Durant les années 1970, alors qu’émerge une littérature proprement franco-ontarienne, de nouveaux lieux de publications sont fondés. Le tout commence à Sudbury où les Éditions Prise de parole ouvrent leurs portes en 1973, puis ce sera au tour d’Ottawa de se lancer dans le monde de l’édition franco-ontarien, avec la création des Éditions L’Interligne en 1981 et des Éditions du Vermillon en 1982. Ces trois maisons comblent un vide important dans le milieu éditorial de l’Ontario français. Jacques Flamand, qui a cofondé les Éditions du Vermillon avec Monique Bertoli, se souvient d’une époque où « il y avait beaucoup d’œuvres et peut-être pas assez de possibilités de les faire connaître1».

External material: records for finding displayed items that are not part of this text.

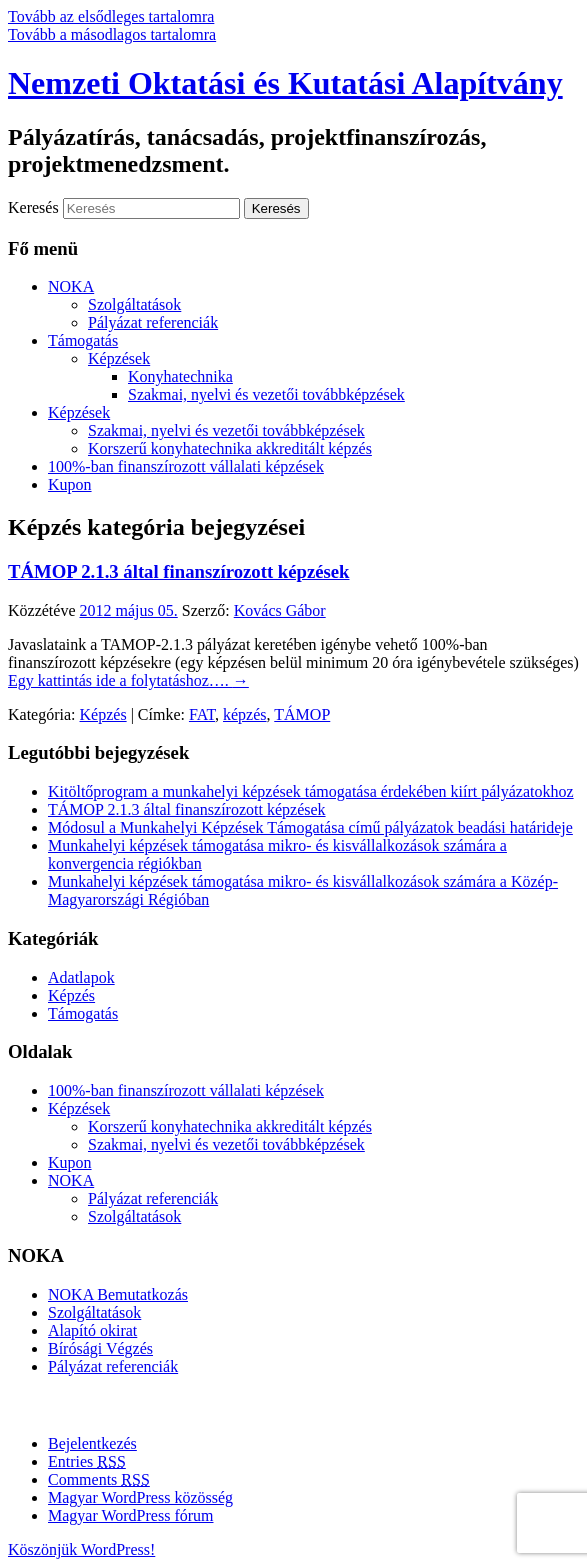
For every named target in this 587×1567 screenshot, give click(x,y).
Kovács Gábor (280, 610)
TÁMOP (302, 714)
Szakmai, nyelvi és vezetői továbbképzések (266, 394)
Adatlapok (81, 977)
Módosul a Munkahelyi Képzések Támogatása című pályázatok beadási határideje (310, 827)
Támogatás (83, 340)
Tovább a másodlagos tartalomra (112, 34)
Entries (87, 1461)
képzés (245, 714)
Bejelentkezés (92, 1443)
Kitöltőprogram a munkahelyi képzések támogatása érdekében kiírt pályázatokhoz (311, 791)
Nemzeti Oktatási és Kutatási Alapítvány (285, 83)
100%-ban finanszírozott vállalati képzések (186, 466)
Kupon (70, 484)
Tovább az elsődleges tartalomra (111, 16)
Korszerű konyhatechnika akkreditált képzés (230, 448)
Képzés (103, 714)
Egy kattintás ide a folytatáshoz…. (128, 680)
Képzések (119, 358)
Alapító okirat (92, 1330)
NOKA (71, 286)
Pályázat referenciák (153, 322)
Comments (99, 1479)
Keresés (33, 207)
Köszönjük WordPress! (81, 1549)
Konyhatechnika (180, 376)
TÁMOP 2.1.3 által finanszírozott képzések (178, 571)
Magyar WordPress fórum (131, 1515)
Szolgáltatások (134, 304)
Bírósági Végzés (100, 1348)
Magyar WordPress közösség (140, 1497)
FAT (202, 714)
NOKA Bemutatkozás (118, 1294)
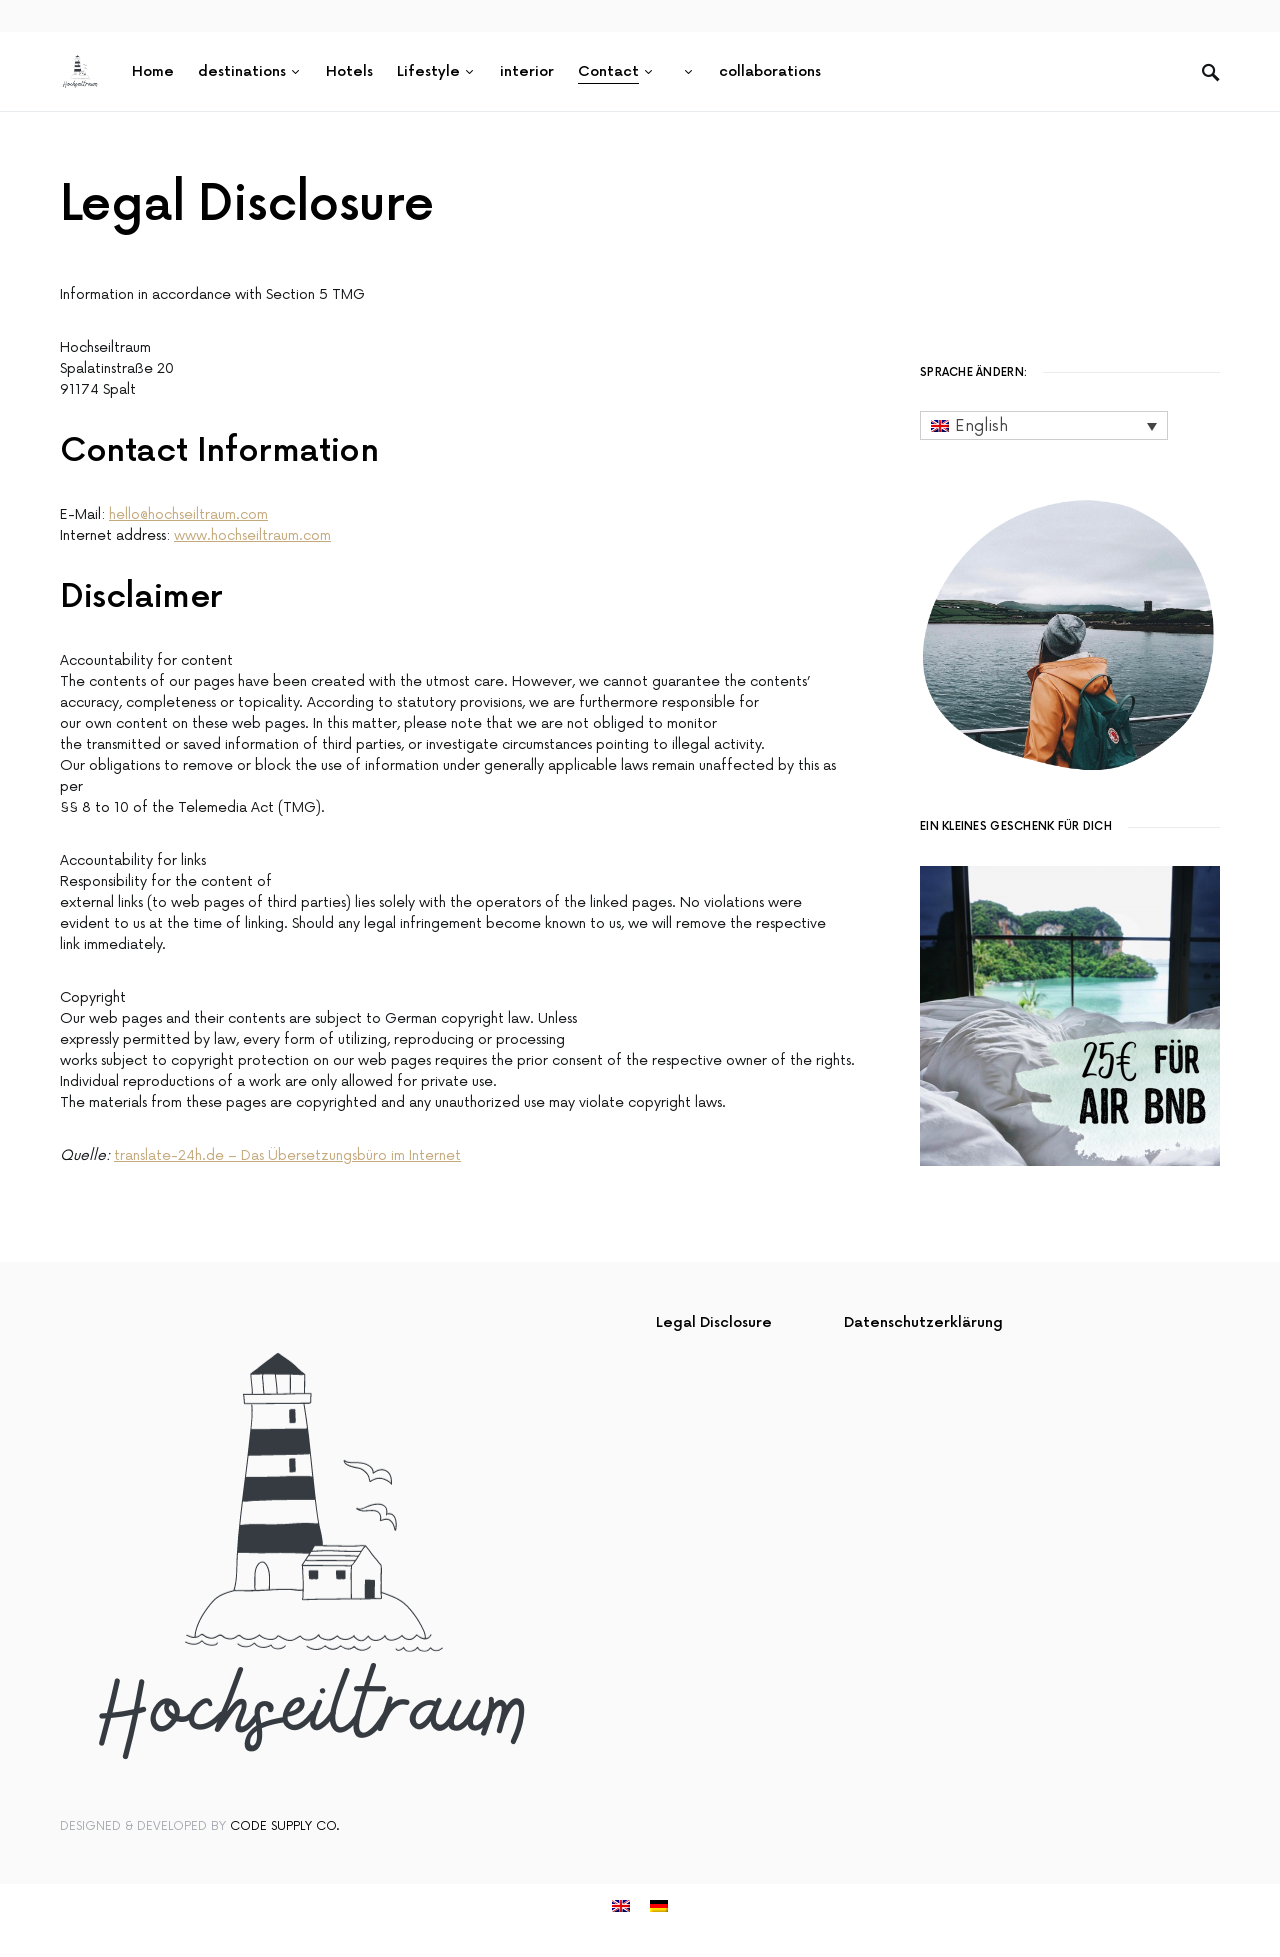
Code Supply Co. (284, 1826)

Les deux maisons d’édition d'Ottawa ont des parcours différents car elles ne poursuivent pas les mêmes objectifs. Alors que L’Interligne s’est donné comme mission de publier des ouvrages sur la communauté franco-ontarienne, ses réalités, ses rêves et ses ambitions, Le Vermillon a choisi quant à elle de publier des ouvrages plus diversifiés. Durant les premières décennies, L’Interligne cherche à mieux faire connaître le patrimoine culturel des Franco-Ontariens par la publication d’ouvrages à caractère historique : biographies, mémoires, documents historiques, monographies. Curieusement, le premier livre qui y est publié appartient à un genre bien particulier : il s’agit d’un « antiphoto-roman », du dramaturge Robert Marinier, intitulé Lafortune et Lachance. Le Vermillon, pour sa part, se spécialise dans la publication de recueils de poésie et de livres pour enfants, dont de magnifiques albums illustrés.

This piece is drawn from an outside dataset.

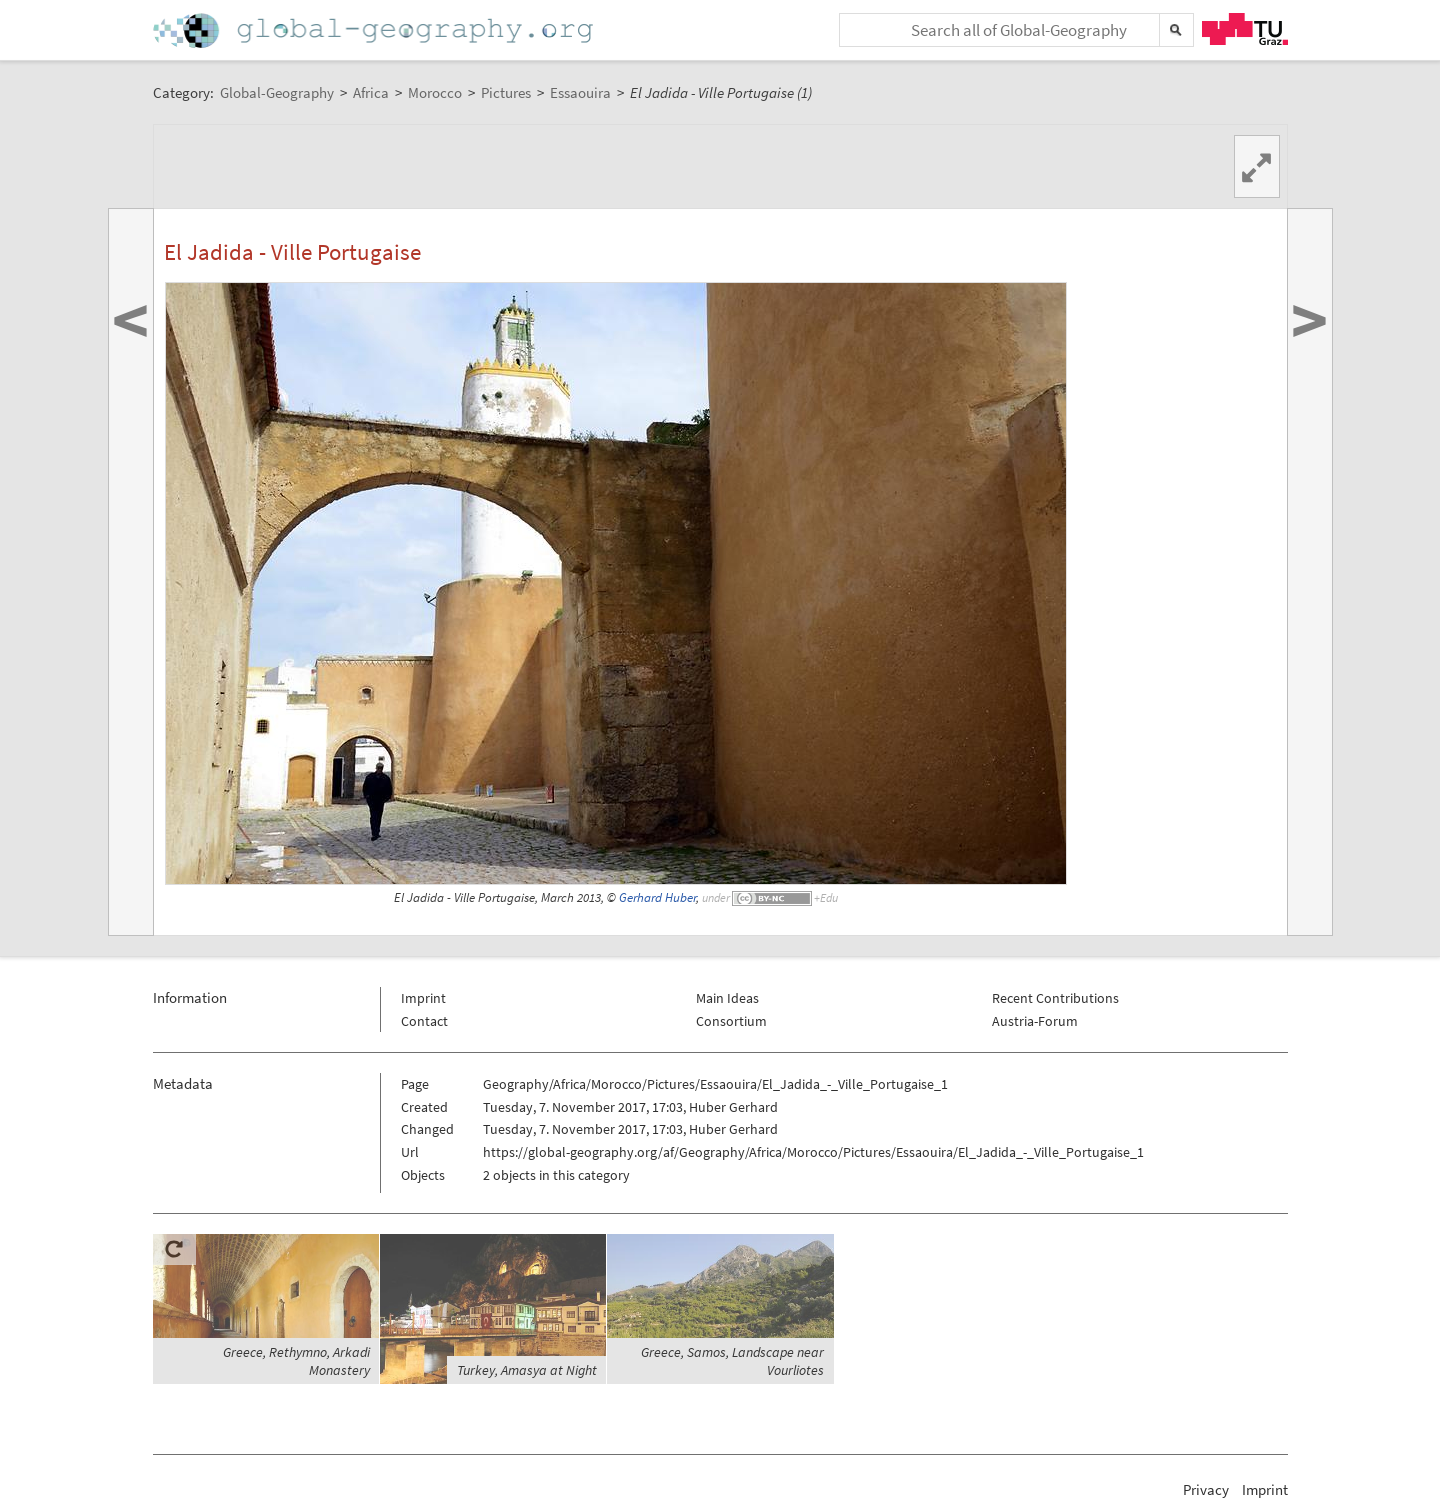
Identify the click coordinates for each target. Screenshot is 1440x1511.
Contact (424, 1021)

Avec le temps, les deux maisons se transforment. Au Vermillon, cette transformation prend la forme d’une diversification du genre d’œuvres publiées. La maison d’édition publie aujourd’hui des livres illustrés pour enfants, des romans pour la jeunesse, des bandes dessinées, des romans et des récits pour adultes, de la poésie, des essais et des guides pédagogiques. L’Interligne pour sa part change d’orientation quand Stefan Psenak en prend la direction, en 1997. Psenak, lui-même écrivain, donne une mission plus littéraire à la maison : le roman, la poésie et la littérature jeunesse occupent alors une plus grande place dans le catalogue. L’évolution de ces deux maisons d’édition illustre bien celle de la littérature franco-ontarienne dans son ensemble : d’abord pensée en fonction de sa capacité de représenter la réalité des Franco-Ontariens, elle est à présent aussi diversifiée que toute autre littérature.
Lise Leblanc, responsable de la promotion aux Éditions L’Interligne, Monique Bertoli et Jacques Flamand des Éditions du Vermillon, au Salon du livre de Montréal, novembre 1984. Photo : Jules Villemaire.
Université d'Ottawa, CRCCF, Fonds Les Éditions L'Interligne (C86), Ph167-469.
1 Monique Bertoli et Jacques Flamand, entrevue accordée à Joël Beddows et Lucie Hotte dans le cadre du projet « Construction d’une mémoire française à Ottawa : savoirs communautaires et réseaux sociaux », 2013.